People don’t have that kind of money laying around, and they don’t have that kind of time. Now, after it’s all done, yeah, it is magical. But you’ve got a paper Rolodex. If somebody can come up with a way to show it to your computer and the data ends up in the contact data, then we’re talking. If somebody can come up with a way to enter data into a database without having to type it, then we’re talking.


And that’ll happening someday. You’ll be able to speak it. Well, you can now. If you trust your dictation program, you can do that now, and it’s much faster than typing. But still it takes the time to do it, and this guy is saying: We don’t have the time; we don’t have the money. He said, “In addition to the electronic medical records burden, we face a mandate to use the ICD-10 coding system, a new set of reimbursement diagnosis codes.

“The current ICD-9 coding system uses roughly 13,000 codes. The new ICD-10 coding system uses a staggering 70,000 new and completely different codes, thus dramatically slowing doctors down due to the unnecessary complexity and sheer numbers of codes that must be learned. The cost of this new ICD-10 coding system for our small practice is roughly $80,000…”

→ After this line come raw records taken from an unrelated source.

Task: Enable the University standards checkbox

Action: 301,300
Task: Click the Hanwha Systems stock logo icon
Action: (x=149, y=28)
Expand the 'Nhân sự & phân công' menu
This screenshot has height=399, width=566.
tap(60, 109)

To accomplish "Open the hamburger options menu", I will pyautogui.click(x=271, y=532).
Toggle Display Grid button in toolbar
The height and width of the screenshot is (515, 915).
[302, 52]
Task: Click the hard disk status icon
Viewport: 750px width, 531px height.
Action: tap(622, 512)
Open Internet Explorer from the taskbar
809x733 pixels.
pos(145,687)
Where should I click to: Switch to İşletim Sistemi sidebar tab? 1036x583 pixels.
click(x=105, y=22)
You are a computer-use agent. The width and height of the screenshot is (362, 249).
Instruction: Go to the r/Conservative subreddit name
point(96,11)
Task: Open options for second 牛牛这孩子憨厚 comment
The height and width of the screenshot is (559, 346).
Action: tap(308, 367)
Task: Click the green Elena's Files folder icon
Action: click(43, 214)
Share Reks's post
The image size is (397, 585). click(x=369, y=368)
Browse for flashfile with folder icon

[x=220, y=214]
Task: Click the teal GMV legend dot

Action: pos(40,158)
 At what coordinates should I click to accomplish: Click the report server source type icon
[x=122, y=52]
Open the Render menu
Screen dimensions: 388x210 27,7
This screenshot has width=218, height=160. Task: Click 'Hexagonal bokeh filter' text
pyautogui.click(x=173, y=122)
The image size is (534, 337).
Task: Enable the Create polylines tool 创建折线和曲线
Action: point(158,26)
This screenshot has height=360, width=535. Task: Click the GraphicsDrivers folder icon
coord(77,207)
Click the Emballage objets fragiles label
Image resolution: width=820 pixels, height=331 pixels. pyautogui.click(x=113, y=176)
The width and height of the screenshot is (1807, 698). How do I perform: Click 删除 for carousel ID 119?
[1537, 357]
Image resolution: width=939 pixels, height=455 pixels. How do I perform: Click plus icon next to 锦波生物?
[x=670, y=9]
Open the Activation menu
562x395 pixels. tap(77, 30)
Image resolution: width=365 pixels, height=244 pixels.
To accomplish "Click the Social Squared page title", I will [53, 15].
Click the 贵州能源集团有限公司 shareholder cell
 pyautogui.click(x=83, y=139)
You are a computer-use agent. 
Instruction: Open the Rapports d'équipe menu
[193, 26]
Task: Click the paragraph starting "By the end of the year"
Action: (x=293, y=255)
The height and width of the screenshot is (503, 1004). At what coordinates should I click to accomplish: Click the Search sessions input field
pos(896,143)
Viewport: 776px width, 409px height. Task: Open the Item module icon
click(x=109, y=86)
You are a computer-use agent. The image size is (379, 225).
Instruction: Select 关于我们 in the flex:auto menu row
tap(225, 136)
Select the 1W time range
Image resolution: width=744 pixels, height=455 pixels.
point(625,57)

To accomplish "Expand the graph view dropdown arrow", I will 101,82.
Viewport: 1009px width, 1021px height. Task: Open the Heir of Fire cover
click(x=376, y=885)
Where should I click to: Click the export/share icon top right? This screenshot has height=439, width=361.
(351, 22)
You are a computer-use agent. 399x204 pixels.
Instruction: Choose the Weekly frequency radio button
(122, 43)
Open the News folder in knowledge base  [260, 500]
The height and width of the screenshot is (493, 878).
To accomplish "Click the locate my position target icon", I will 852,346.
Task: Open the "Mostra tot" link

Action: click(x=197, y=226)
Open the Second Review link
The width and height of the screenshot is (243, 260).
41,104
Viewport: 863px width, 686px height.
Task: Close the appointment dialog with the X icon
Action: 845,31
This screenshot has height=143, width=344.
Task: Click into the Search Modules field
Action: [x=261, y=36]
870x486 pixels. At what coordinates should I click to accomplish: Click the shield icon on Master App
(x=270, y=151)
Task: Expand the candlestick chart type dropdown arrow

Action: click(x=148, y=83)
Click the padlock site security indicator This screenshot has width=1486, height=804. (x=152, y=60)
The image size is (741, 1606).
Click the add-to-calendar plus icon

This is after they spend a hundred grand on electronic medical records.

This is, again, “driving up health care costs without one iota of improvement in health care quality.” The costs of health care is skyrocketing “without one iota of improvement” in the quality of health care. You guys have created a massive computer database for the geeks and the nerds to play with after we finish inputting the data. We don’t have time to treat patients, and we don’t have the money to do all of this.

“Finally,” he writes in his letter, “doctors face nonpayment by patients with Obamacare. These patients may or may not be paying their premiums and we have no way of verifying this.” Of course that’s true, because HealthCare.gov doesn’t have any back end. So people who’ve bought health insurance don’t know that they’ve paid for it. Even if they have paid for it, the website does not consistently record the payment to the insurance company.

He said, “No business can operate” like this, Mr. Congressman.

Meaning: No way we can verify whether we’re being paid or not. How in the world can we say in business, if we can’t even determine who is and who isn’t paying us? “On behalf of the medical profession, I ask that Washington stop the implementation of the ICD-10 coding system, repeal the Affordable Care Act, and replace it with a better law written with the input of real doctors who will actually treat patients covered by it.

“America has enjoyed the best health care the world has ever known. That health care is in jeopardy because physicians cannot survive Washington’s ‘war on doctors’ without relief.” Folks, now, you might not have any sympathy for doctors; I don’t know. But it’s the real world to the guy and his colleagues. For every doctor that has this list of specific complaints comes a patient that will have specific complaints.

It’s a hospital that will have specific complaints, an insurance company that’ll have specific complaints. The point is, it isn’t working for anybody, and none of this was told in advance this was gonna happen. Doctors weren’t told any of this. Nobody read the bill. It was voted on and passed by one vote more than necessary, every vote a Democrat, and they made it a point. They specifically passed this bill without anybody knowing what was in it so that by the time people learned, it would be too late.

This has been a scam from the get-go.